Berbagai kelompok perempuan, aktivis hak asasi manusia, seniman, dan cendekiawan menanggapi permohonan tersebut dengan mengeluarkan pernyataan solidaritas.
Kelompok Aksi Bersama untuk Kesetaraan Gender, sebuah koalisi dari 13 organisasi hak-hak perempuan di Malaysia, berpendapat bahwa buku Maryam mempromosikan pemberdayaan perempuan:
“Buku ini tidak mengajak atau mencegah pembaca untuk mencontoh tindakan Maryam, tetapi sebetulnya sedang mengeksplorasi prinsip-prinsip dasar keputusan dari pengalaman dan sudut pandang seseorang.
Kisah-kisah yang menggambarkan beragam realitas perempuan itu penting, karena cerita-cerita itu berkontribusi pada pengalaman yang beragam dan diskusi tentang bagaimana perempuan dipengaruhi oleh struktur dan tekanan sosial. ”
Aksi Malaysia untuk Keadilan dan Persatuan menunjukkan bahwa sebenarnya JAIS yang menghina Islam:
“Hal ini menggambarkan Islam sebagai agama ‘pemaksa’ dan bukanlah salah satu pilihan. Islam bukan agama pemaksaan, juga bukan agama yang me. Islam adalah agama kebijaksanaan, dan memungkinkan perbedaan pemikiran – dan hal ini menjadikan Islam sebagai agama yang agung. Tindakan JAIS ini merendahkan dan menghina esensi dari Islam itu sendiri.”

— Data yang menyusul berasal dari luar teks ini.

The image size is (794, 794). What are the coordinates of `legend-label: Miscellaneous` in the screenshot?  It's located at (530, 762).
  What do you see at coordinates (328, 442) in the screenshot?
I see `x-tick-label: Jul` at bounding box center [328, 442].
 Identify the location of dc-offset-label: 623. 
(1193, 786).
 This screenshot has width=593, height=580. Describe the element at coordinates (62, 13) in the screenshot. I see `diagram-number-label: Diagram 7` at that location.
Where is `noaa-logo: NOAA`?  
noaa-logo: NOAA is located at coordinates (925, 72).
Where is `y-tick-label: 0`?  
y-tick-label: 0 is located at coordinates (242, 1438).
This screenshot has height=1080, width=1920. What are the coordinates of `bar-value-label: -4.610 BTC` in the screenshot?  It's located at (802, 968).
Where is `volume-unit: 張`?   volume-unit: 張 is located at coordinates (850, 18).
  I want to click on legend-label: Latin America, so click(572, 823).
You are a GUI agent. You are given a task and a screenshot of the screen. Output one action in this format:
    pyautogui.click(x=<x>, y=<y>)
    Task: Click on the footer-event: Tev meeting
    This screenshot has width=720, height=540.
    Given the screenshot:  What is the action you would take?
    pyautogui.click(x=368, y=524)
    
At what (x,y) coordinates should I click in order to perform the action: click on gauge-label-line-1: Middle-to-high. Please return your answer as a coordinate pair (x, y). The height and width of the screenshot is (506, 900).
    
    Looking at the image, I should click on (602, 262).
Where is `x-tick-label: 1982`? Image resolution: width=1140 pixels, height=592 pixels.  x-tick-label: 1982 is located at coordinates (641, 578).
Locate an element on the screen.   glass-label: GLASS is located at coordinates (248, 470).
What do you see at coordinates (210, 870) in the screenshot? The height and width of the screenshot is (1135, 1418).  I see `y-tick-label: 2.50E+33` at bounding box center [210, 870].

New Naratif, situs web berita independen yang memberitakan wilayah Asia Tenggara, membela hak Maryam untuk bebas berekspresi:
“Sebagai gerakan yang mewakili demokrasi, kebebasan berekspresi, dan kebebasan berpendapat, New Naratif meyakini perlunya memiliki ruang untuk diskusi penting, bahkan jika isu dan tema diskusinya sensitif atau kontroversial.
Pilihan untuk mengenakan jilbab atau tidak adalah hal yang sangat pribadi, dan penting agar masyarakat memiliki kesempatan untuk menceritakan kisah mereka, berbagi pengalaman mereka, dan terlibat di dalam percakapan dengan niat baik, terlepas dari keputusan akhir mereka.”
Beberapa pemimpin masyarakat sipil di wilayah tersebut juga menandatangani pernyataan yang menyatakan keprihatinan tentang tuduhan terhadap Maryam:
“Kami melihat ini sebagai upaya untuk mengusik pilihan perempuan dan otonomi atas tubuh mereka dan khususnya hak mereka yang dijamin secara internasional untuk mengekspresikan diri. Di dalam masyarakat yang semakin membatasi kebebasan, perempuan menghadapi banyak tantangan dan memiliki sedikit ruang untuk membuat keputusan untuk diri mereka sendiri.
Di dalam hak kebebasan berekspresi dan kebebasan beragama, terdapat hak untuk mengekspresikan pendapat pribadi kita dan hak untuk membuat pilihan tentang tubuh kita, termasuk memutuskan apakah akan mengenakan jilbab atau tidak. “
Dan akhirnya, karikatur ini menggambarkan situasi Maryam:
“Sebagai seorang ibu, saya merasa terganggu bahwa sang penulis, Maryam Lee yang seorang muslim, sekarang menjadi sasaran dan secara tidak adil dituduh sebagai orang yang sentimen terhadap Islam (anti-Islam) hanya karena menulis dan berbagi cerita tentang pilihan pribadinya untuk tidak memakai jilbab. Tidak menggunakan jilbab bukan berarti anti- Islam! Jilbab yang dipakai bukan atas pilihan pribadi, adalah penindasan.